▶ [Task to carry out] Return nothing but the lines from the one with "Postavke privatnosti (712, 1077)" through the one with "Ok (243, 2557)" in the data below, word for word and without pictures.

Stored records
***

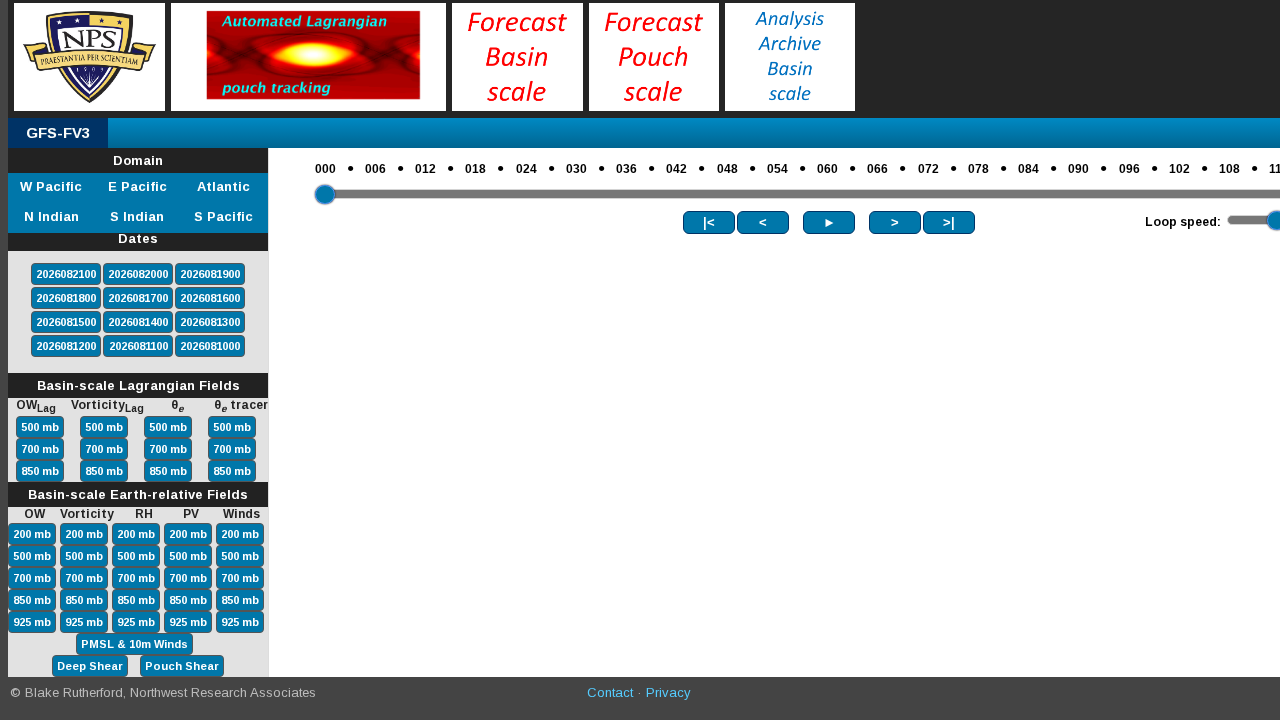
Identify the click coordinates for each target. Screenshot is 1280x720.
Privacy (668, 692)
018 (475, 169)
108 (1229, 169)
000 (325, 169)
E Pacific (137, 186)
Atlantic (223, 186)
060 (827, 169)
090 (1078, 169)
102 (1179, 169)
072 (928, 169)
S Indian (137, 216)
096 (1129, 169)
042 (676, 169)
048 (727, 169)
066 (877, 169)
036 (626, 169)
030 (576, 169)
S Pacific (223, 216)
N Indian (51, 216)
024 (526, 169)
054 (777, 169)
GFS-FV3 (58, 132)
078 (978, 169)
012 (425, 169)
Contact (610, 692)
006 (375, 169)
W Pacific (51, 186)
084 (1028, 169)
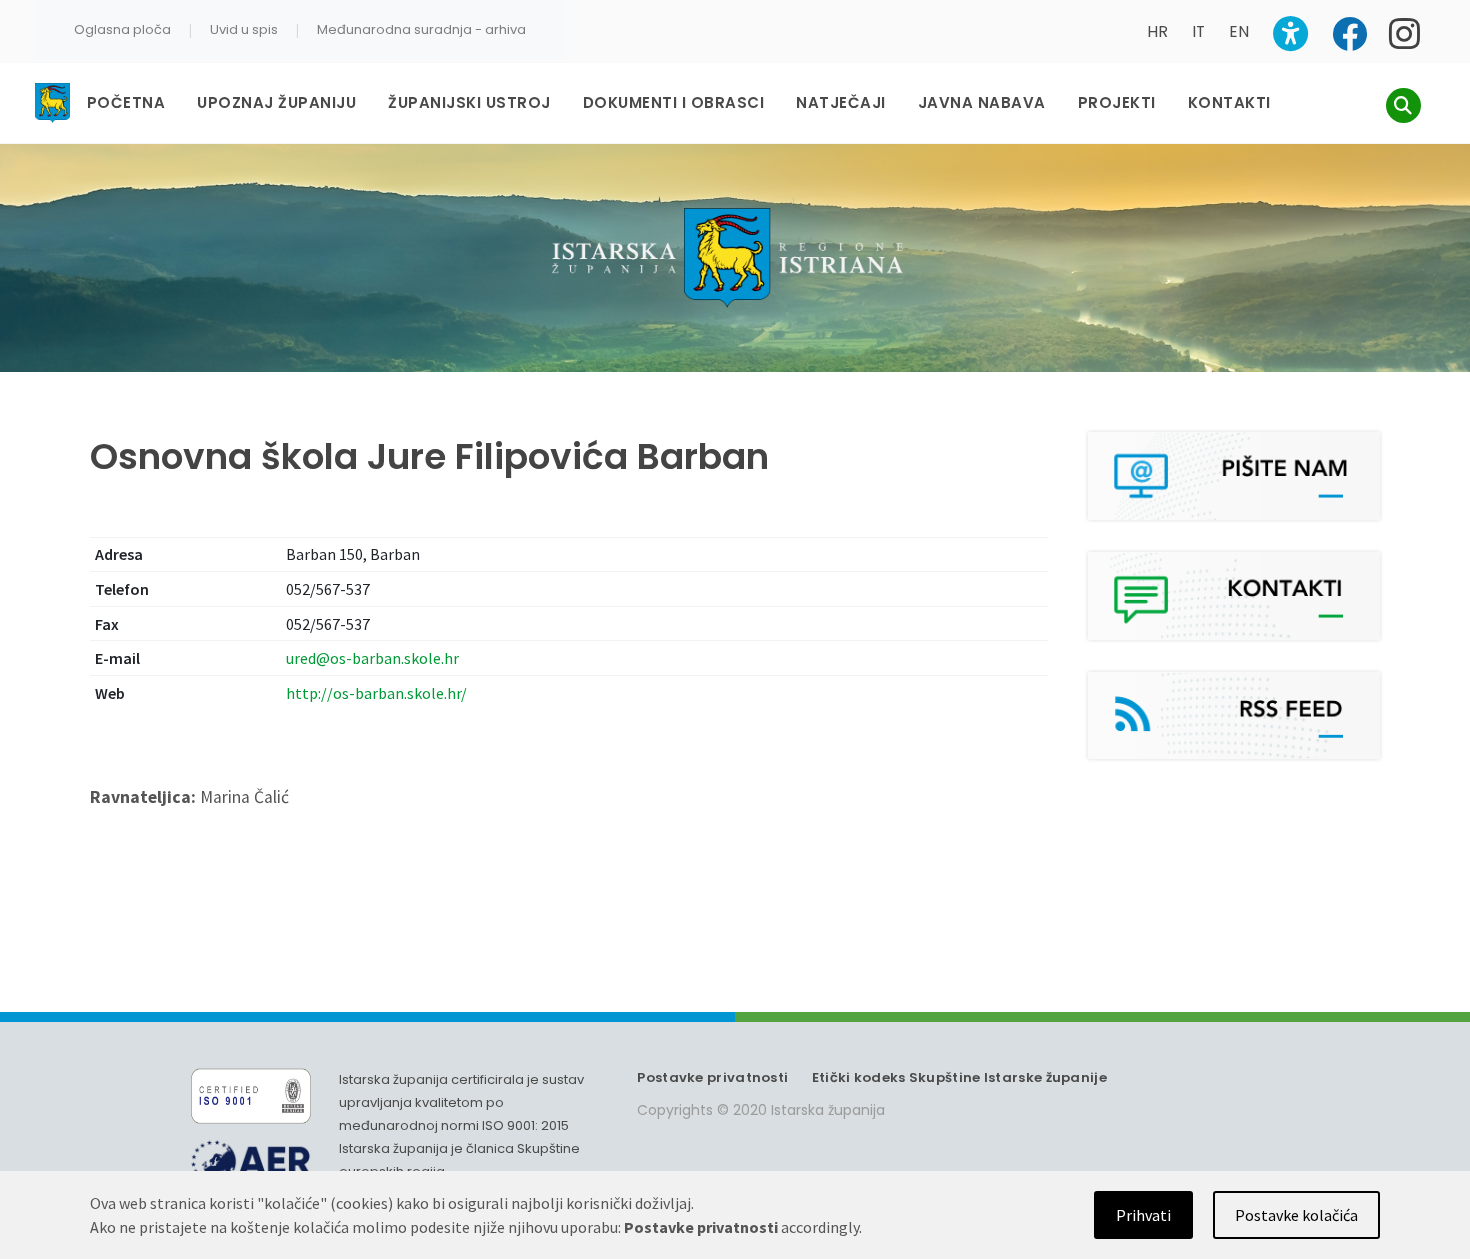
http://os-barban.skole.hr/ (376, 693)
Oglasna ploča (122, 29)
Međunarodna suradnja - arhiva (421, 29)
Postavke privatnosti (712, 1077)
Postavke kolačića (1296, 1215)
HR (1157, 31)
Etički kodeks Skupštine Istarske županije (959, 1077)
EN (1239, 31)
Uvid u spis (244, 29)
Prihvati (1143, 1215)
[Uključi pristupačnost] (1290, 33)
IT (1198, 31)
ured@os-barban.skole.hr (372, 658)
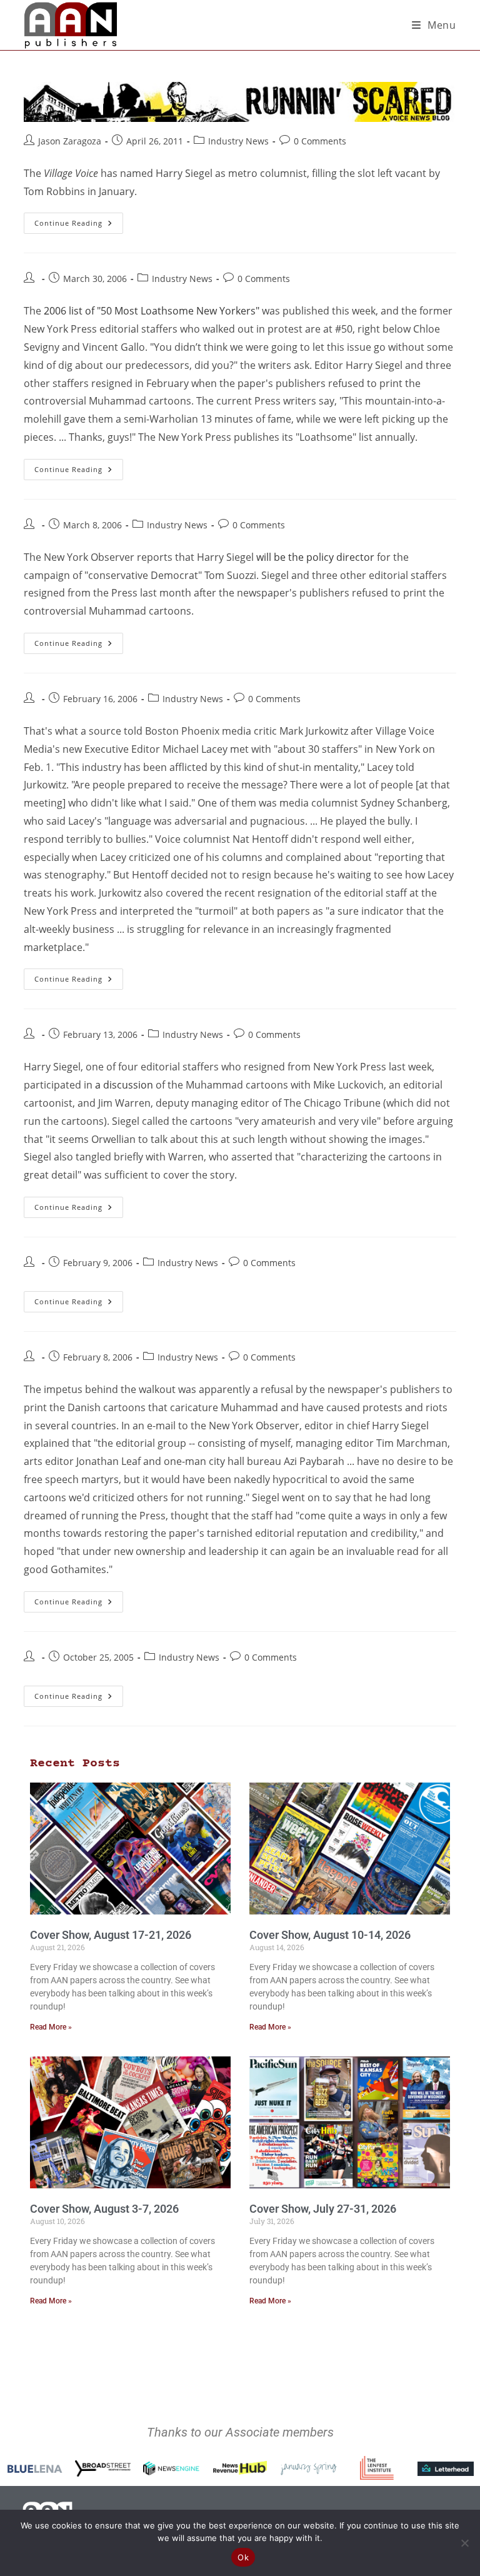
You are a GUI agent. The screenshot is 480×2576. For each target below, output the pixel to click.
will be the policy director (315, 557)
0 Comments (320, 141)
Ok (243, 2557)
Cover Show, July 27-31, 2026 (322, 2208)
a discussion (124, 1085)
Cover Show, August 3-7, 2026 (104, 2208)
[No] (464, 2543)
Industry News (238, 141)
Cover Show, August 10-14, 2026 (330, 1934)
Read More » (51, 2027)
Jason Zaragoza (69, 141)
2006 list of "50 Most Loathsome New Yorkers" (151, 311)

***

▶ [Answer space]
Postavke privatnosti (712, 1077)
Postavke kolačića (1296, 1215)
HR (1157, 31)
Etički kodeks Skupštine Istarske županije (959, 1077)
EN (1239, 31)
Uvid u spis (244, 29)
Prihvati (1143, 1215)
[Uključi pristupačnost] (1290, 33)
IT (1198, 31)
ured@os-barban.skole.hr (372, 658)
You are a GUI agent. The screenshot is 480×2576. For each target below, output the pixel to click.
will be the policy director (315, 557)
0 Comments (320, 141)
Ok (243, 2557)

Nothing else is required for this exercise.